====== Data records
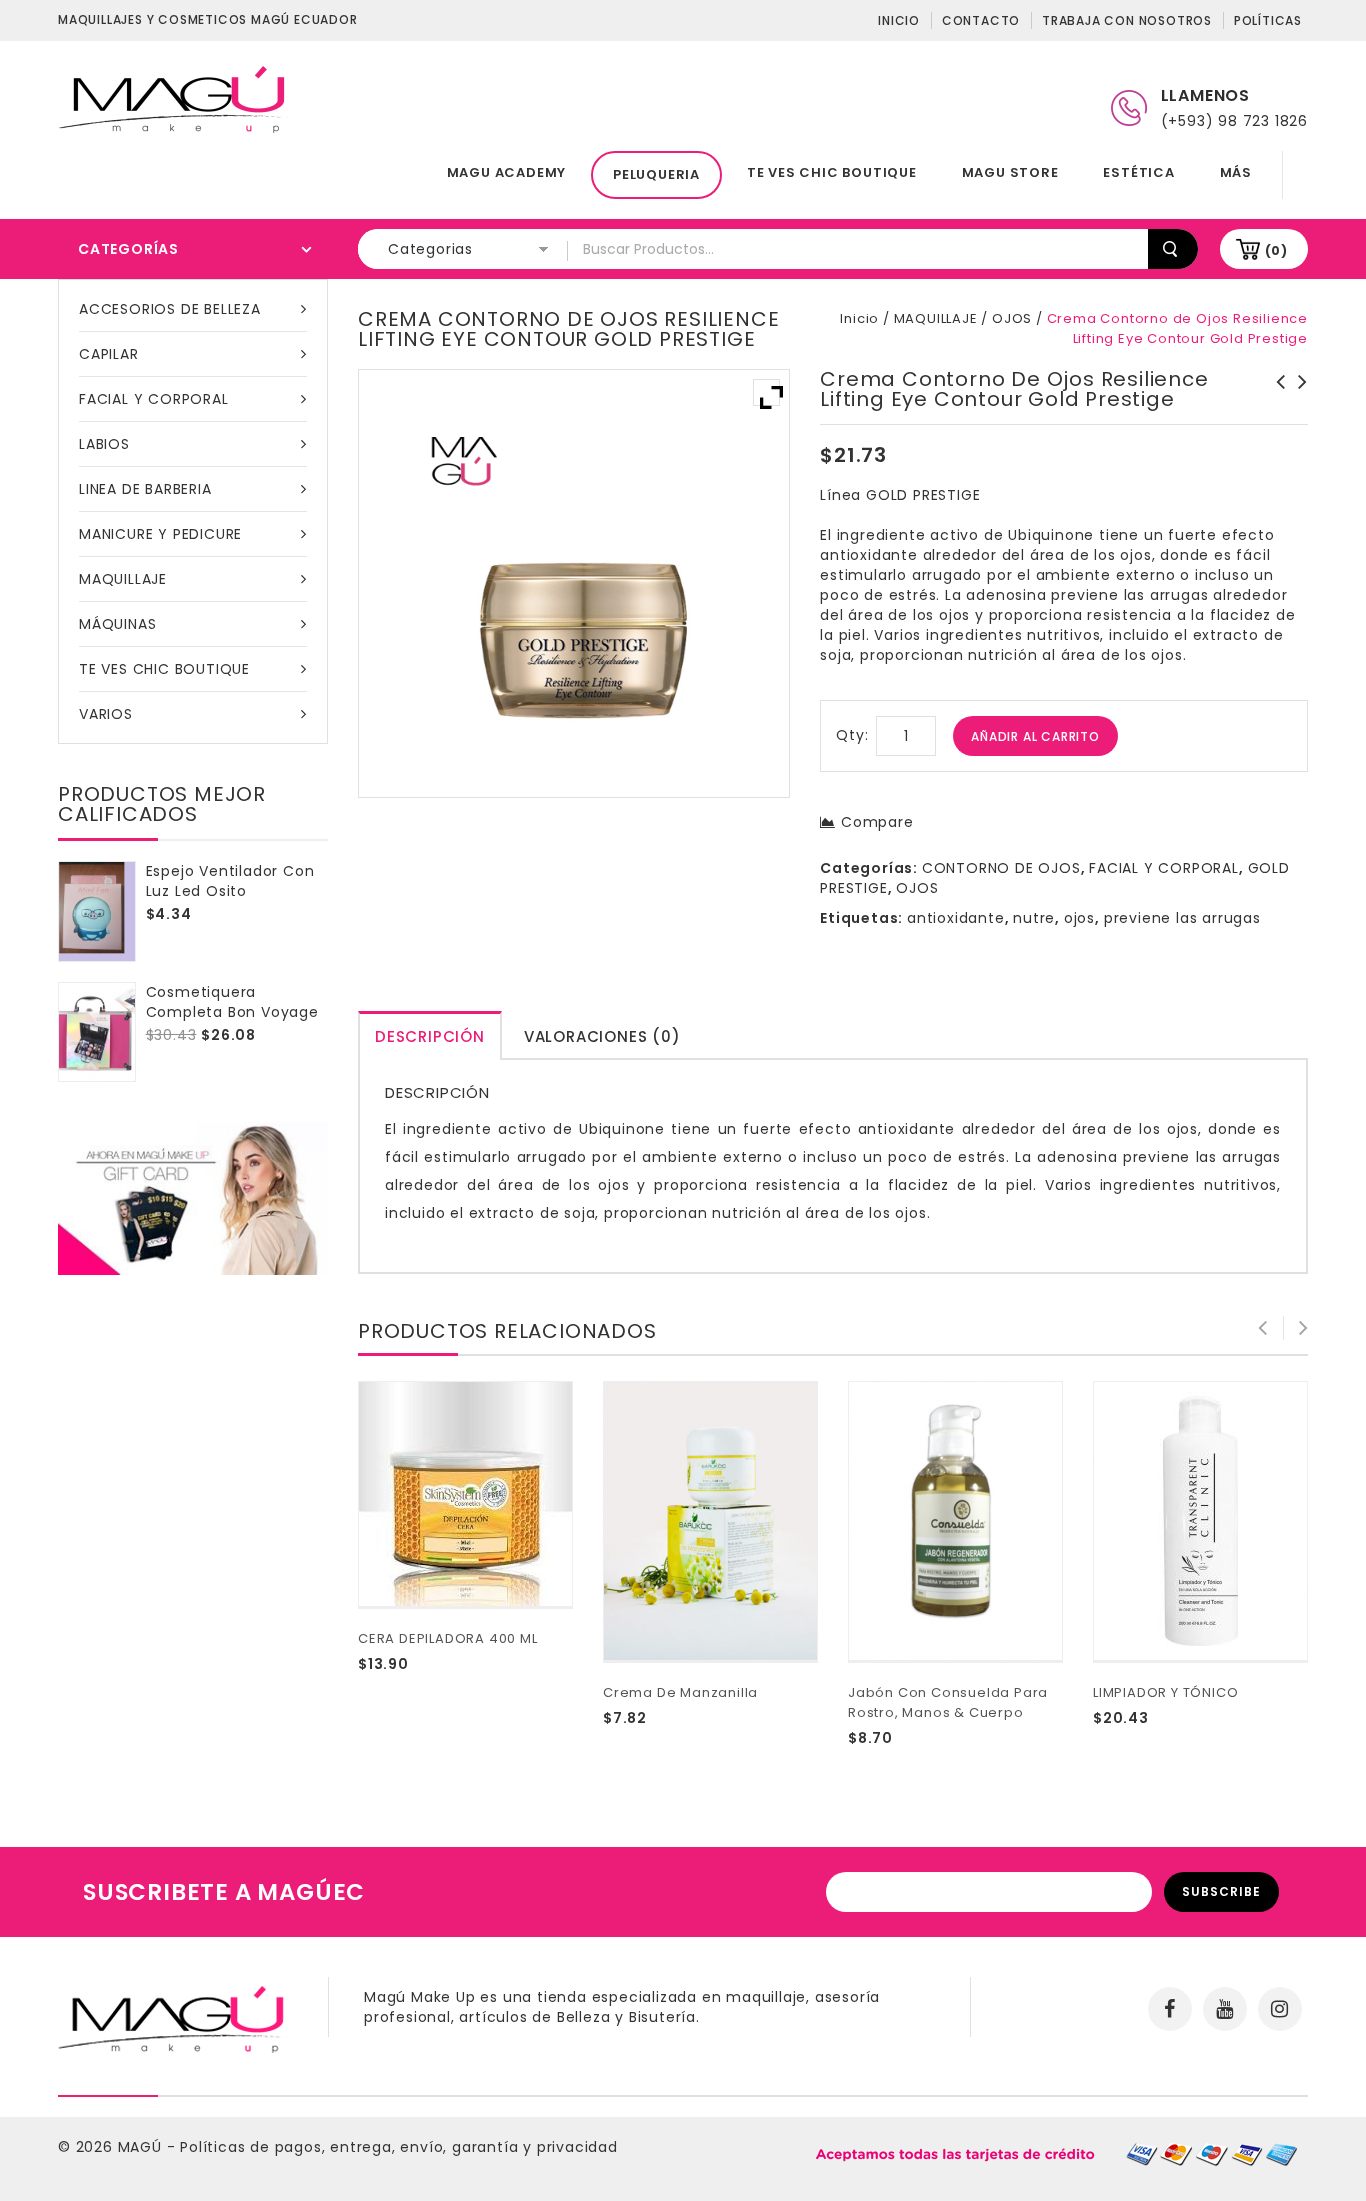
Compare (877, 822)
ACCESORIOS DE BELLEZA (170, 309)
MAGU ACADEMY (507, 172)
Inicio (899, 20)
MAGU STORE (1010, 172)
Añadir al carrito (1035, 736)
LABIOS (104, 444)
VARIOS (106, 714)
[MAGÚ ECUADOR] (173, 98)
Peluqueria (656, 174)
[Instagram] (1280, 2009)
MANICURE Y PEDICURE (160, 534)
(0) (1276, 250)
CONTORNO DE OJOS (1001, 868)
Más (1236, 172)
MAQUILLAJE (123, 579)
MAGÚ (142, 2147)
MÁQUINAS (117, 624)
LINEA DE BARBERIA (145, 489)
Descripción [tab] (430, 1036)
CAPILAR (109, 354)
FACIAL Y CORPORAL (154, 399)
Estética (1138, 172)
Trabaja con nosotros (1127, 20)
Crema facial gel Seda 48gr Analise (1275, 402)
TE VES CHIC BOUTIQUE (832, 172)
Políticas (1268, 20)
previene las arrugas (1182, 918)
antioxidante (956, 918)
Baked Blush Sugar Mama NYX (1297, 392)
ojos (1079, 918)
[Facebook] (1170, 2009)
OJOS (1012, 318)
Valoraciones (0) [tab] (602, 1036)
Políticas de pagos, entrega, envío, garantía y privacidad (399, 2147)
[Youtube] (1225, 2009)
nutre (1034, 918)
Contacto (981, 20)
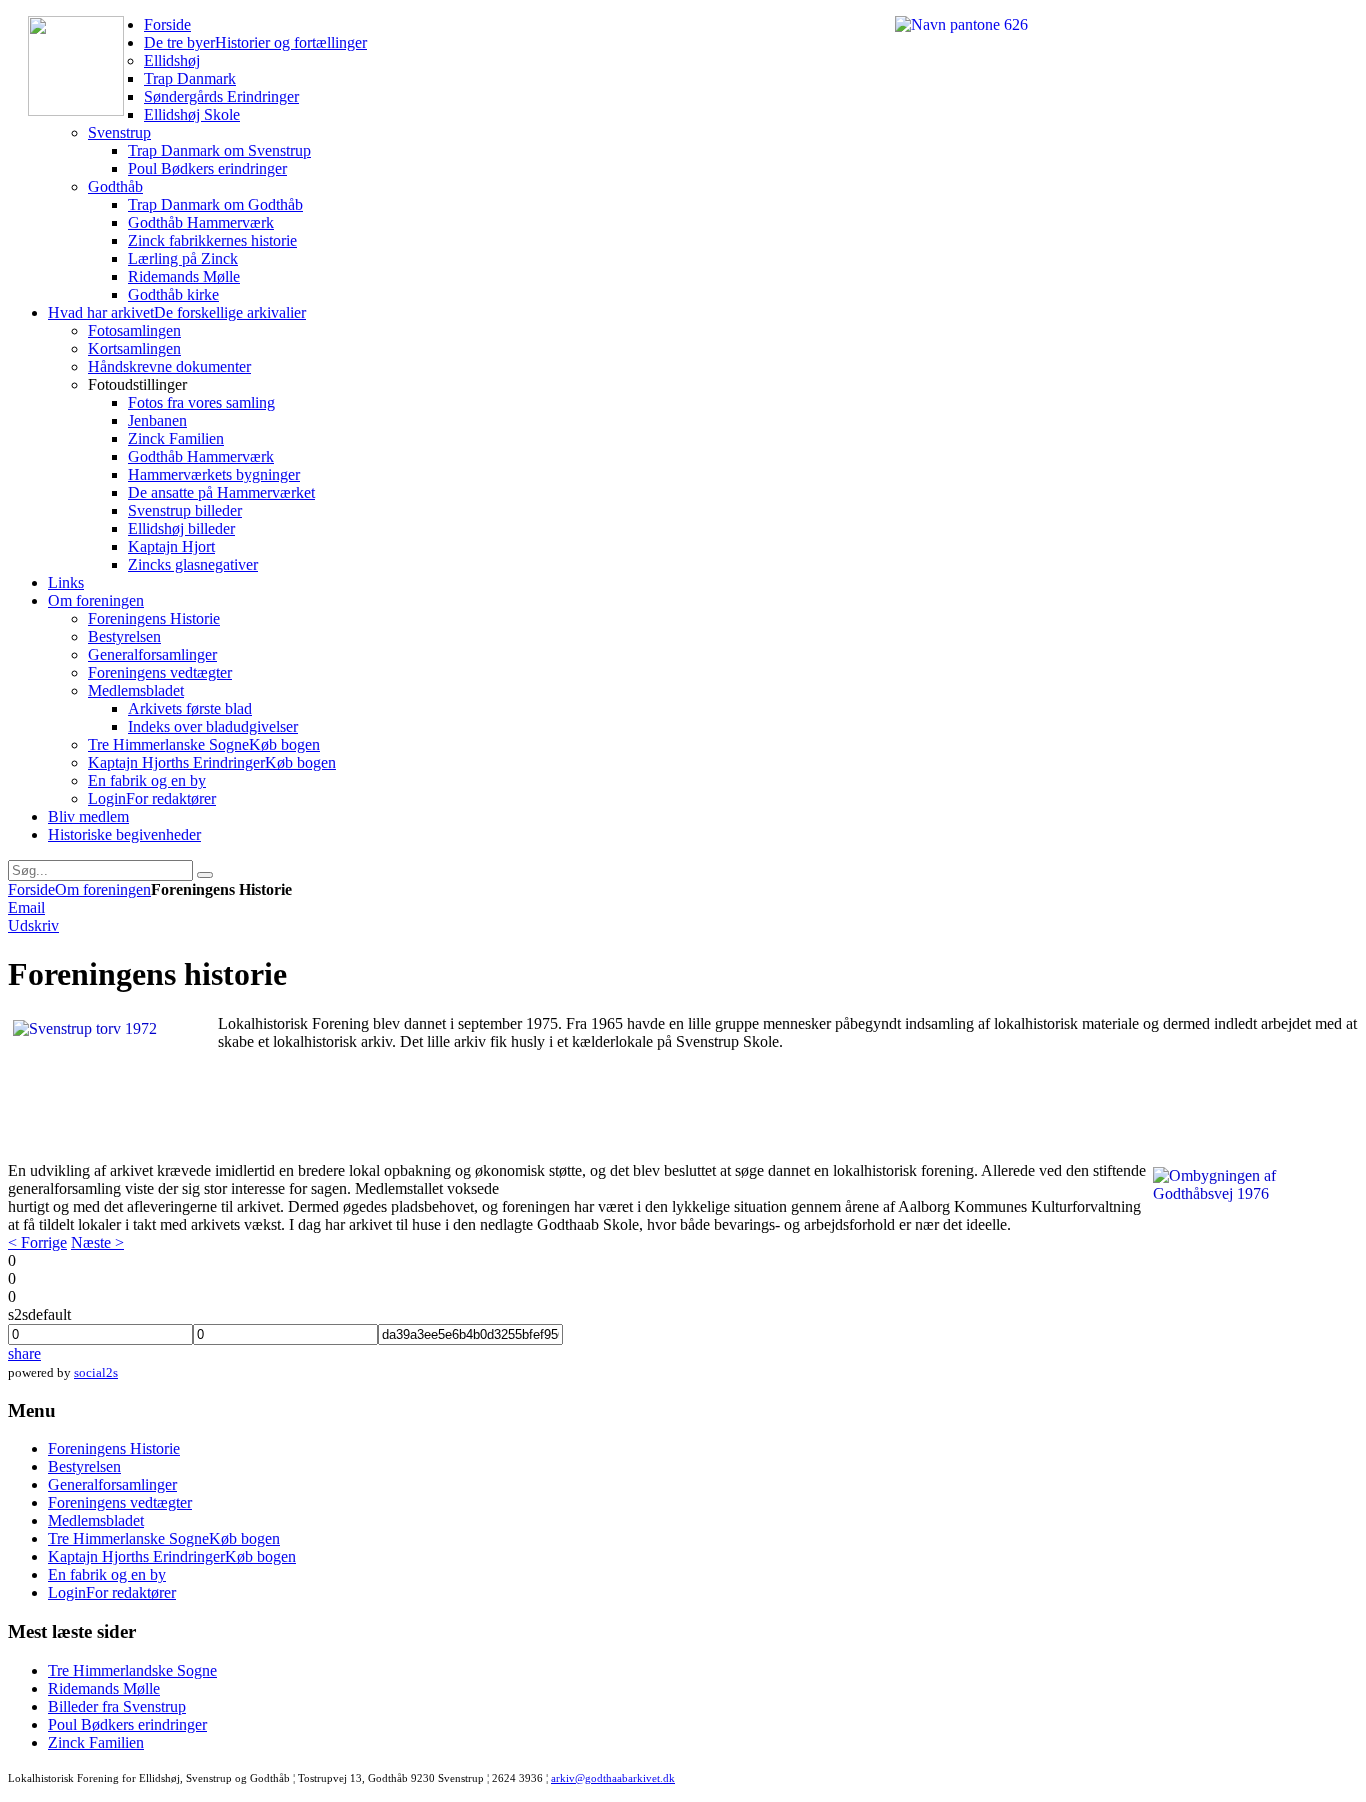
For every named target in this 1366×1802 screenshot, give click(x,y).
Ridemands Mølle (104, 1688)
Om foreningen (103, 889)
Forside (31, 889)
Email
============
▶ Task statement
Whenever a line of the data includes "Políticas", copy that line.

▶ Answer section
Políticas (1268, 20)
Políticas de pagos, entrega, envío, garantía y privacidad (399, 2147)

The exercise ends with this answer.